### RAW DATA

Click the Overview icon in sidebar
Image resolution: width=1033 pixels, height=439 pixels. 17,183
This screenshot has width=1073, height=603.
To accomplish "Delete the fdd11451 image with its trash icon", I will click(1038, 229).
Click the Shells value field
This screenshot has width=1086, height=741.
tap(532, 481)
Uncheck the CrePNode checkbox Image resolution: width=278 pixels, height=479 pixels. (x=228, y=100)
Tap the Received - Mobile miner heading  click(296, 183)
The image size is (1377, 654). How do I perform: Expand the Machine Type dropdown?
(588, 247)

######
### RAW DATA

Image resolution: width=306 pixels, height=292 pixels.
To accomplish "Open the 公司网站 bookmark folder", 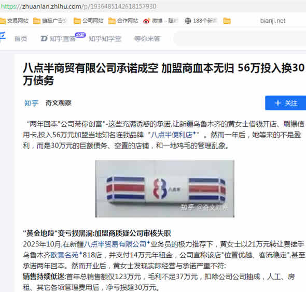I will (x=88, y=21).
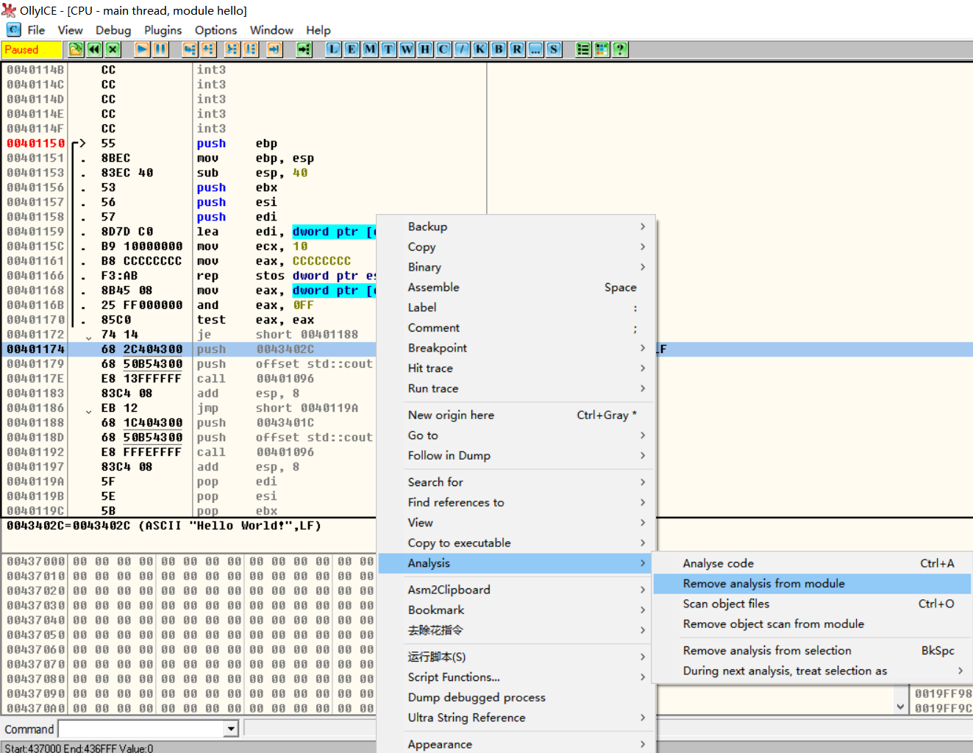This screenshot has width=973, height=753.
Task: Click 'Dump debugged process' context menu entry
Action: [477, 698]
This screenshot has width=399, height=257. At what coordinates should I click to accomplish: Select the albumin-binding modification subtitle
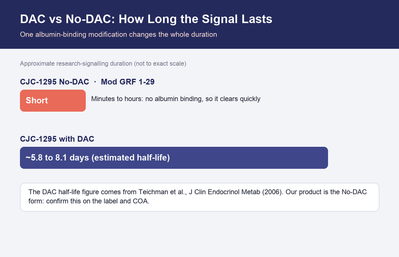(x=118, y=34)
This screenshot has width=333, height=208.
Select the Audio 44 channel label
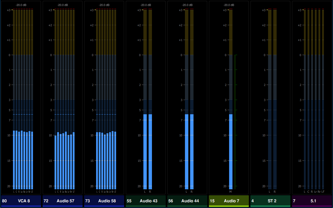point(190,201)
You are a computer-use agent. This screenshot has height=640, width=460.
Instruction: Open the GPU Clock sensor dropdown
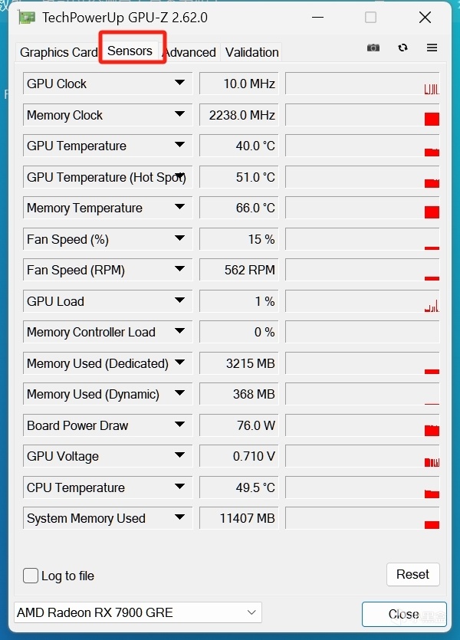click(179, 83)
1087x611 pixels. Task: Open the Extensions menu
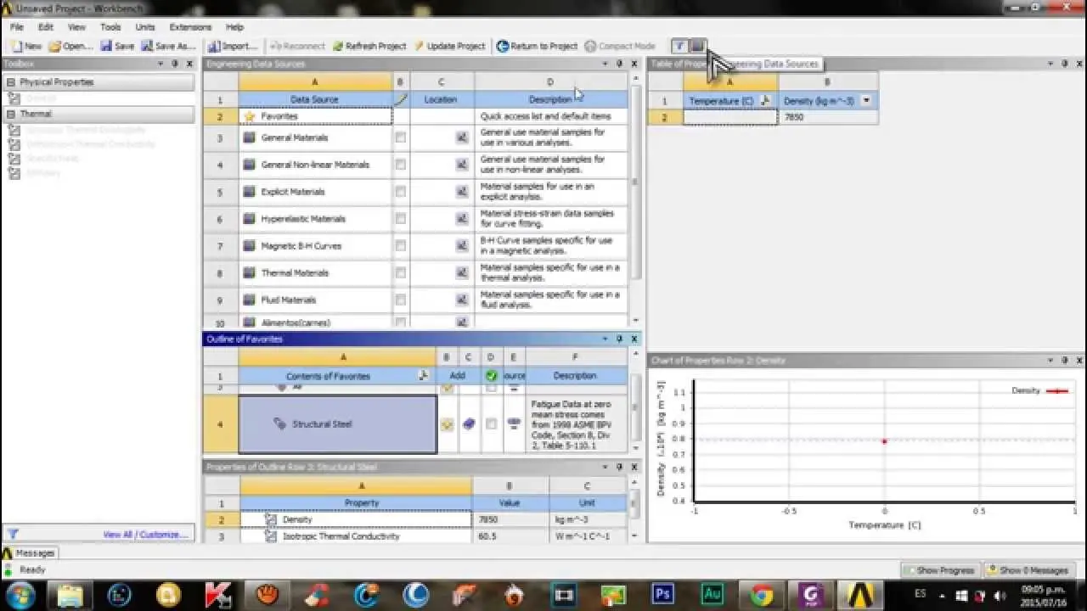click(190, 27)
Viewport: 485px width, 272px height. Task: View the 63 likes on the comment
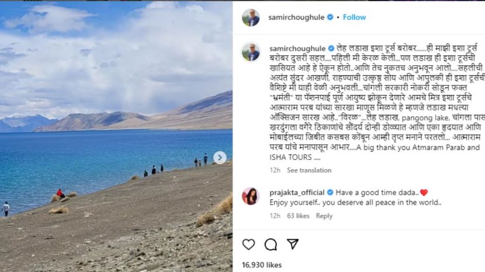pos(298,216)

######
### RAW DATA

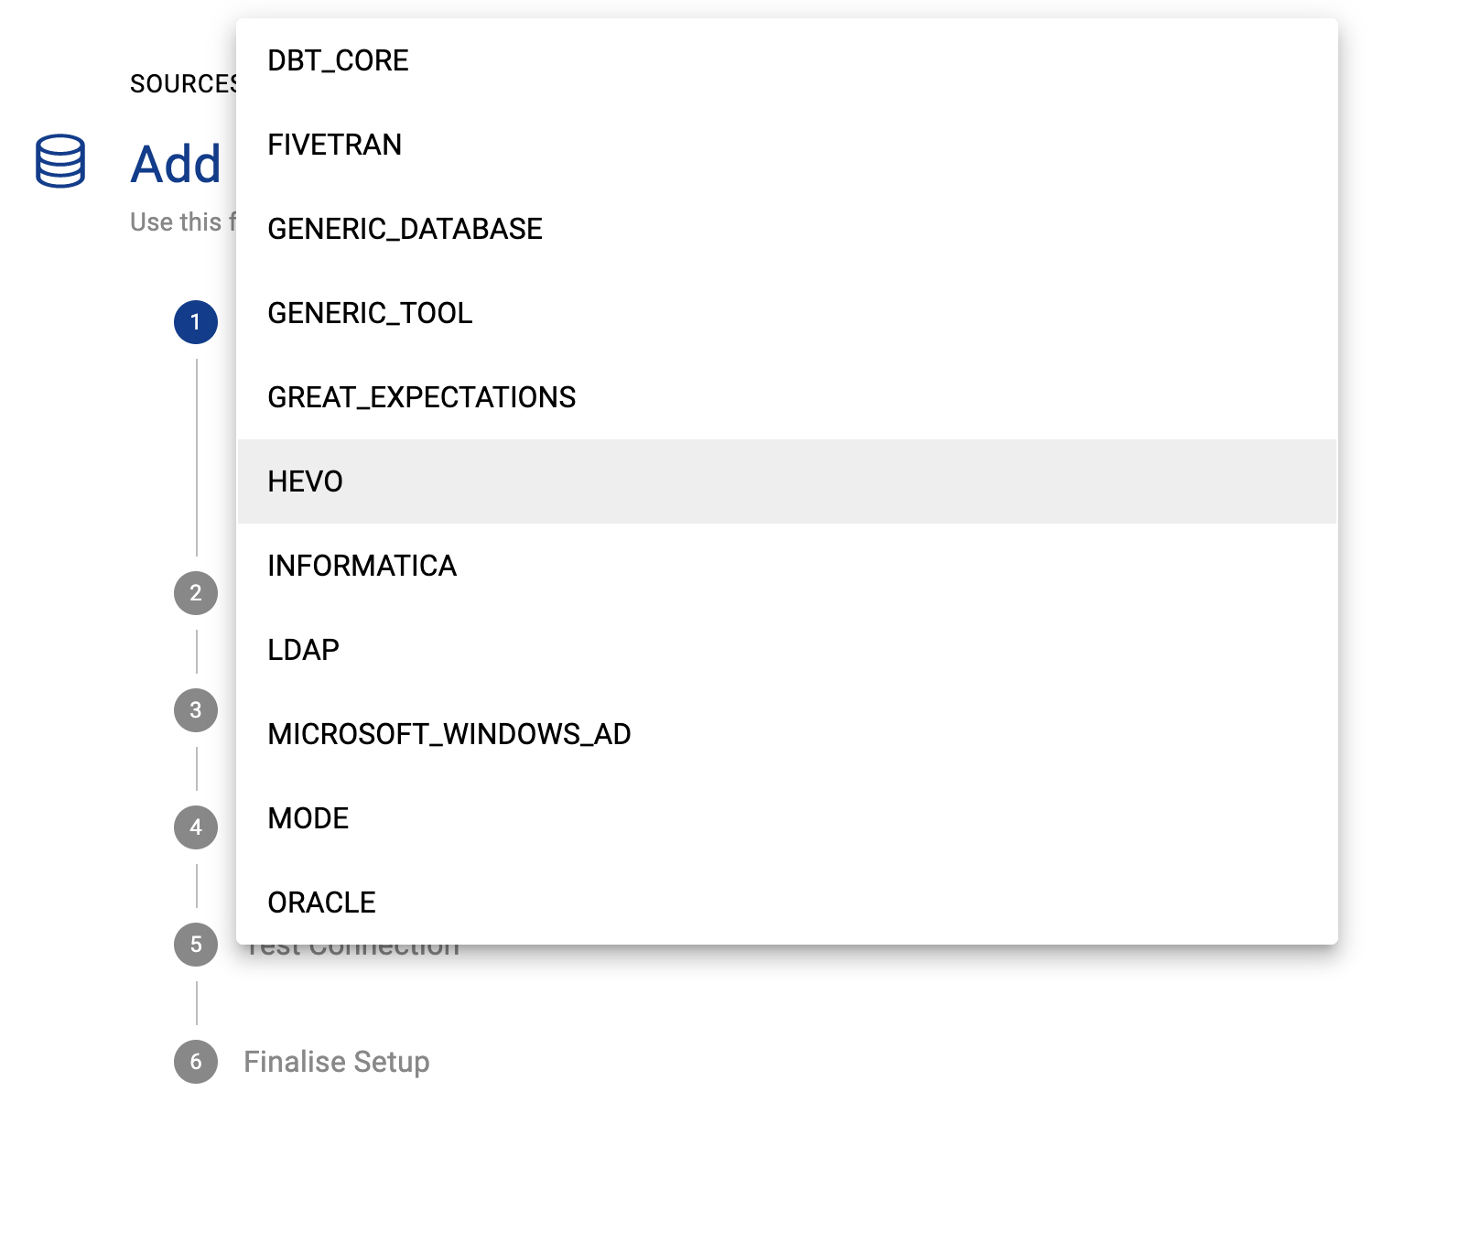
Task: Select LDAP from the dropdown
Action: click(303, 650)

######

The line above containing "Click the Overview icon in sidebar", the line containing "Tap the Received", and every line between them are to be transcribed exactly; no other line is wanted.

Click the Overview icon in sidebar
Image resolution: width=1033 pixels, height=439 pixels. 17,183
This screenshot has width=1073, height=603.
To accomplish "Delete the fdd11451 image with its trash icon", I will click(1038, 229).
Click the Shells value field
This screenshot has width=1086, height=741.
tap(532, 481)
Uncheck the CrePNode checkbox Image resolution: width=278 pixels, height=479 pixels. (x=228, y=100)
Tap the Received - Mobile miner heading  click(296, 183)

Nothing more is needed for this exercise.